米IPO市場が低迷、ウィーワーク上場撤回の混乱でPhoto:Reuters

 米株式市場では、年初から投資家がこぞって新規上場株に投資してきたが、現在は米配車サービス大手ウーバー・テクノロジーズから共有オフィス賃貸を手がける米ウィーワークまで赤字経営の新興企業への興味は薄れており、そうした企業の株価が伸び悩んでいる。

 ディールロジックによると、今年上場した新興IT(情報技術)企業などの足元の株価は、新規株式公開(IPO)価格を平均で約5%を上回る水準となり、S&P500種指数の上昇率18%を大きく下回っている。IPO株が市場を大きくアウトパフォームしていた年初めの状況から一変している。

 ゴールドマン・サックスの最近のリサーチノートによると、IPO株のパフォーマンスは少なくとも1995年以来の低さとなっている。

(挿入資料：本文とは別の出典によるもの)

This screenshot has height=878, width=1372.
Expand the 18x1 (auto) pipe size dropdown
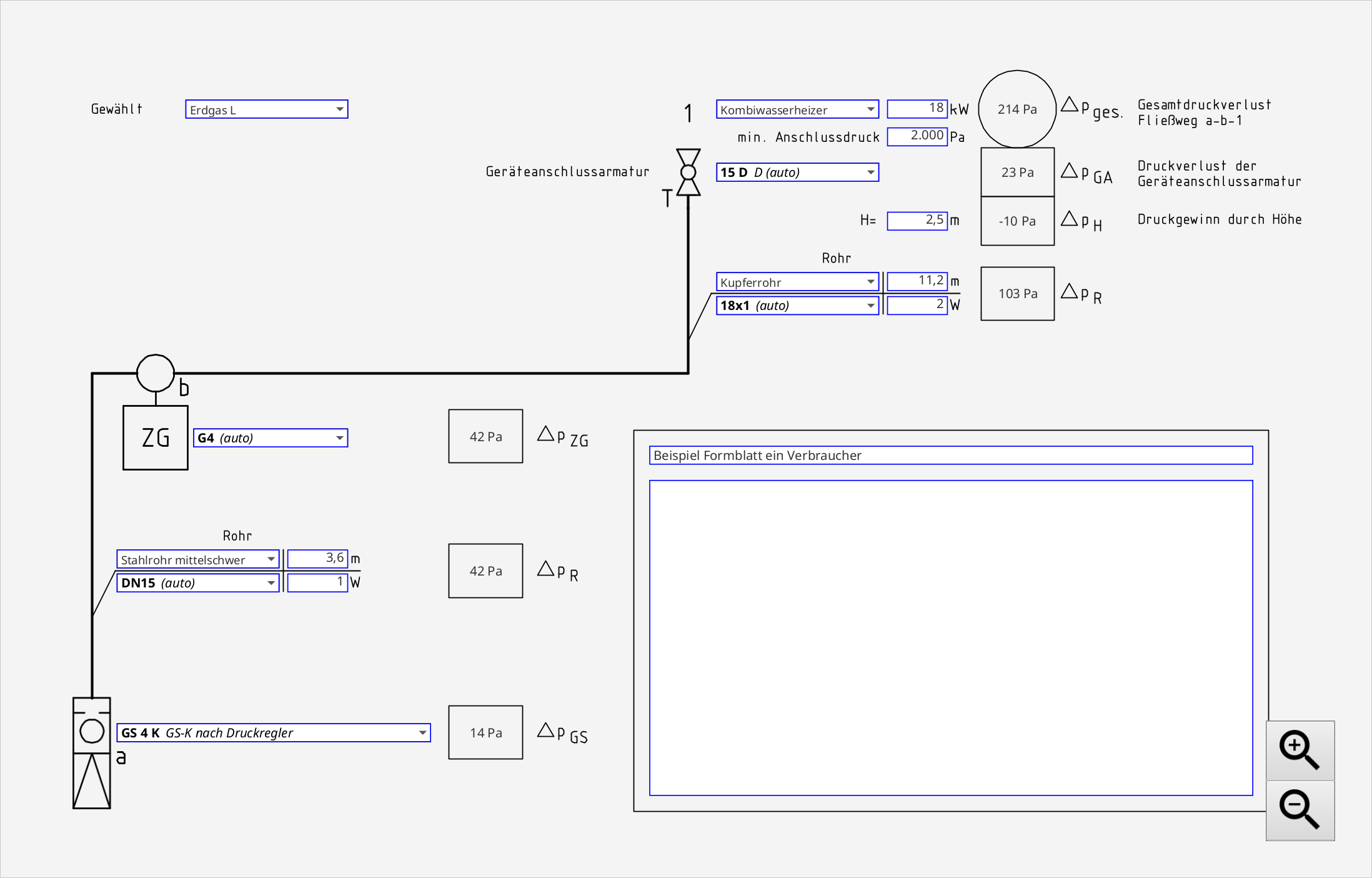[x=797, y=306]
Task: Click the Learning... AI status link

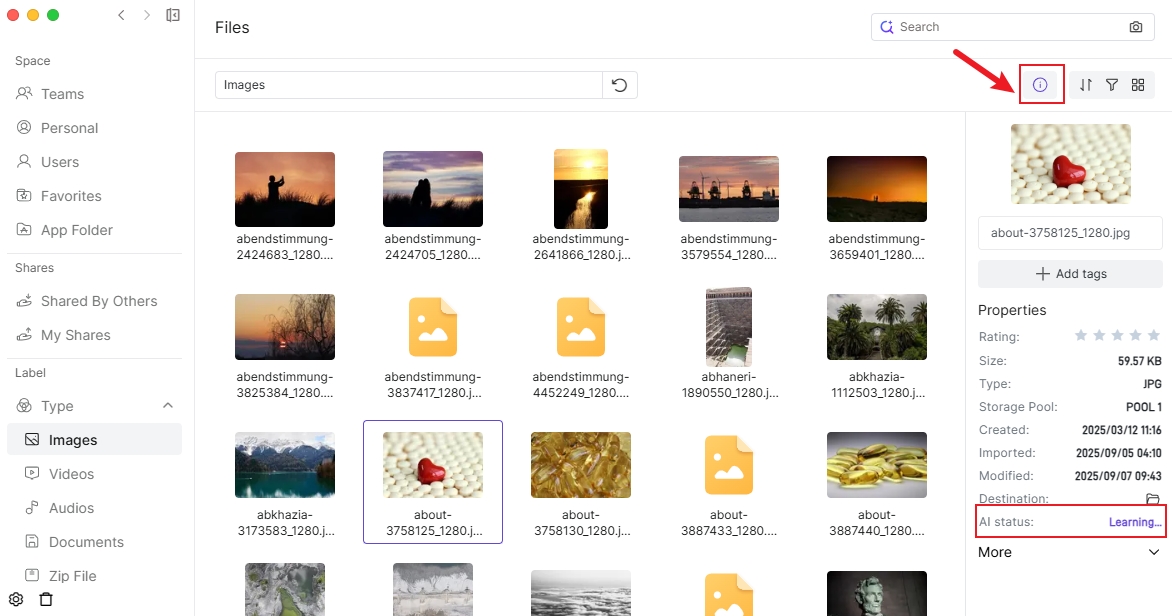Action: 1135,522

 今年はIPOによる資金調達が過去最高になると予想されていたが、そうした見方を覆す状況となっている。また従来のサイクルよりも規模が大きく古いIPO予備軍に出資し、長期にわたる赤字経営に耐えてきた民間投資家のリスクも浮き彫りにしている。活気のあった民間の資金調達市場に水を差すものとなり、次世代の新興企業は創業資金の調達が難しくなるかもしれない。

 さらに銀行にとってはIPOの手数料収入が減少。一部企業は従来のIPOではなくコストが安い直接上場(ダイレクト・リスティング)などの代替手段を活用する動きが出てくる可能性がある。

 弁護士事務所ゴッドウィン・プロクターのリック・クライン氏(資本市場担当)は、年内に多くのIPOが行われる可能性は低いとの見方を示し、「市場のセンチメントが変わった」と述べた。